A clause giving a right to re-sell on the buyer's failure to take delivery would otherwise become meaningless where the property in the goods had not passed and the buyer need never complete his contract, if on the due date the market price and the contract price happen to be the same. In spite of the fact that the seller had entered into a contract for sale, he would have no remedy against the buyer and he must find other customers for his goods at his own risk.

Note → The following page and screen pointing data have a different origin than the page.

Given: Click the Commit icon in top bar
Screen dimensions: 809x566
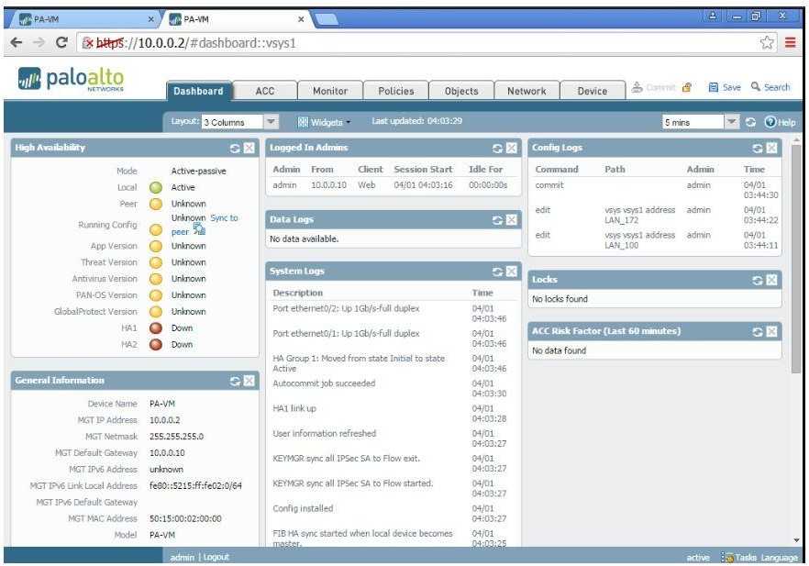Looking at the screenshot, I should [x=637, y=87].
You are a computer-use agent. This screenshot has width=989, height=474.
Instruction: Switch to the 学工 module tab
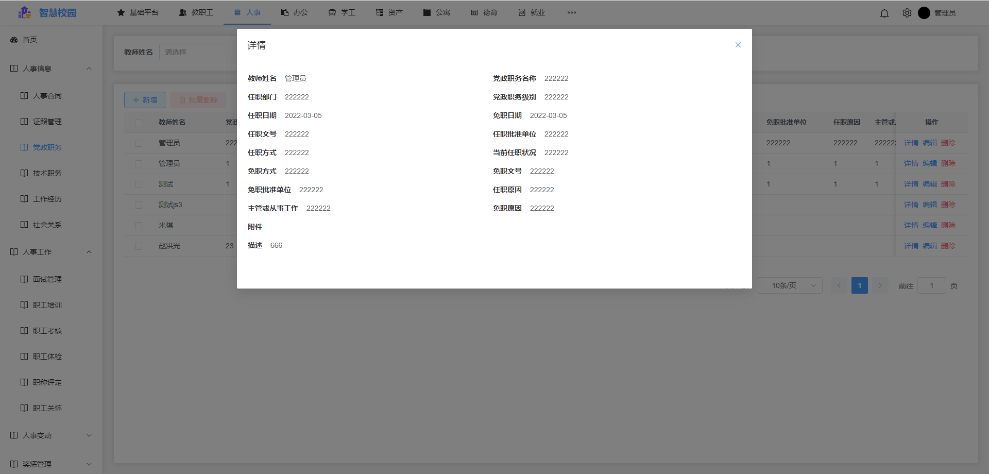click(x=342, y=12)
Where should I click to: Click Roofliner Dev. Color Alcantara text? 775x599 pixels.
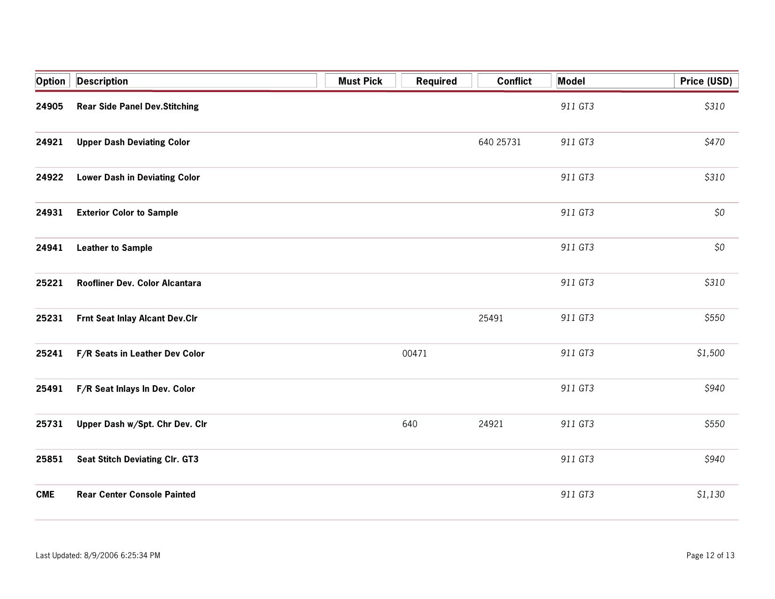(139, 283)
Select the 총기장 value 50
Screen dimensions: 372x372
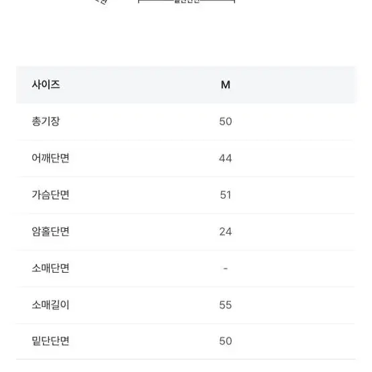(226, 122)
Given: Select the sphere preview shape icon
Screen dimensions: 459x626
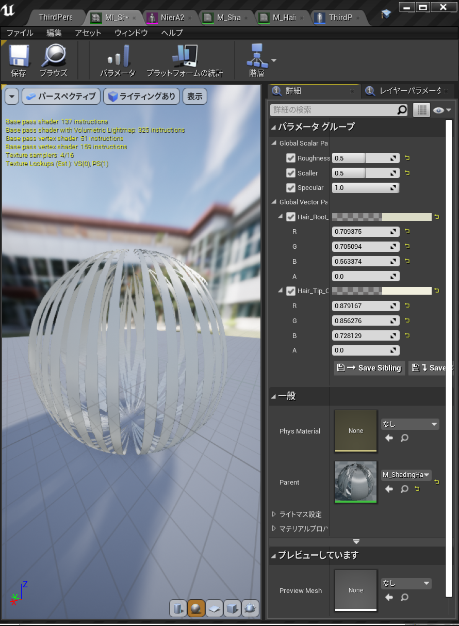Looking at the screenshot, I should pos(196,608).
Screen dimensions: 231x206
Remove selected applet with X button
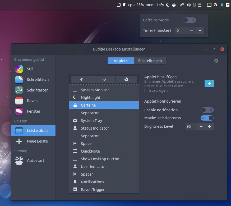(126, 79)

8. It must, however, be clear that the goods that were sold were the gooda that were meant for the buyer. The seller cannot fasten the liability on the defendant of sale of any goods that has resulted in a loss. He must establish that the goods that he re-sold were the goods which so far as he was concerned, he had appropriated towards the contract and had intended to deliver to the defendant. The point arose before the Calcutta High Court in Angullia and Co. v. Sassoon and Co., 39 cal. 568 where the decision of the Full Bench in Moll Schutte and Company's case (25 cal 505) was considered and distinguished. Messrs. Angullia and Co. purchased sugar from Messrs. E. D. Sasson and Co. 125 tons was sold and had not been separated from the block, and the question arose whether the seller had the right to sell any 125 tons claiming the difference in the price. Distinguishing the Full Bench decision in Moll Schutte s case it was held that the decision in that case was different as the vendors had done all in their power to make the specific goods the subject-matter of the contract. In the case of Angullia and Co. v. Sassoon and Co. if the seller had sold the entire stock excepting the 125 tons which he had kept for delivery to the buyer and on buyer's failure to take delivery had sold the 125 tons at a loss, we have no doubt the decision in Moll Schutte's case, would have been followed. In the case before us, just as in Moll Schutte's case, the buyer had not consented to the appropriation of the goods and the property in the goods had not passed to the buyer, but the sellers had done all in their power to make the specific goods the subject-matter of the contract. After the seller got the cases from the Bank for delivery to the defen. dant he offered those cases to him but the defendant refused to take delivery. There can, therefore, be no doubt that the goods re-sold were the specific goods meant for the defendant and the plaintiff had done all in his power to make the specific goods the subject-matter of the contract.

9. We are, therefore, of opinion that the caae was wrongly decided by the lower Court. We allow the appeal, modify the decree of the lower Court and decree the plaintiff's suit with costsin both the Courts.